Queste narrazioni sono importanti per comprendere come le aziende stiano cercando di giustificare i licenziamenti legati all’introduzione dell’intelligenza artificiale, ma potrebbero non essere sufficienti a mascherare le implicazioni più ampie di un mondo in cui la sostituzione del lavoro umano è diventata un obiettivo dichiarato.
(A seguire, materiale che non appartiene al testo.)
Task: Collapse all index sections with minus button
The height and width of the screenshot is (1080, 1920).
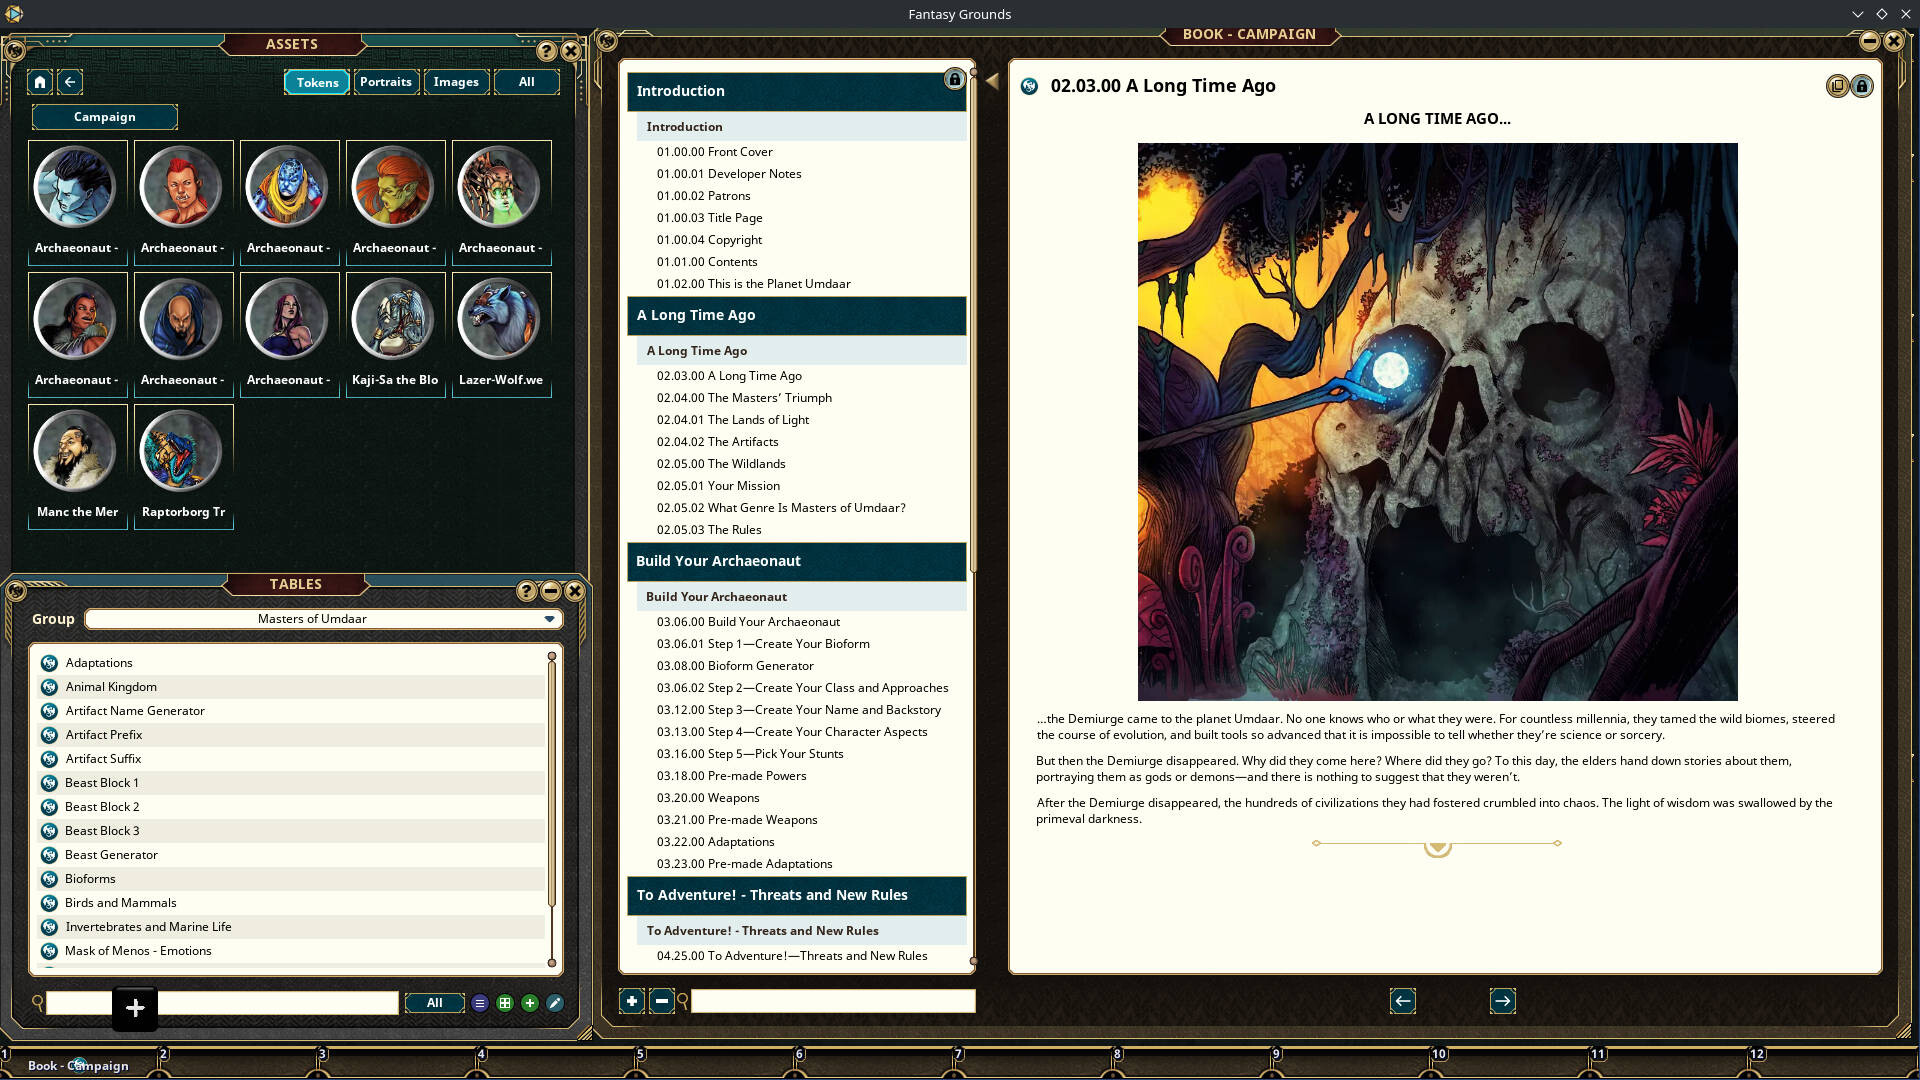Action: coord(661,1001)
In questo contesto, la domanda fondamentale resta: come evolverà la società se tutte queste storie sull’AI si rivelano essere, almeno in parte, vere? Sarà davvero un’era di uguaglianza e abbondanza, come sperano alcuni, o stiamo assistendo a un cambiamento che porterà a nuove forme di disuguaglianza e concentrazione di potere? Chi avrà davvero il controllo del futuro quando l’intelligenza artificiale avrà il potenziale per sostituire l’intelligenza umana? La risposta, come sempre, dipende dalle storie che decideremo di raccontare e, soprattutto, da chi avrà il potere di raccontarle.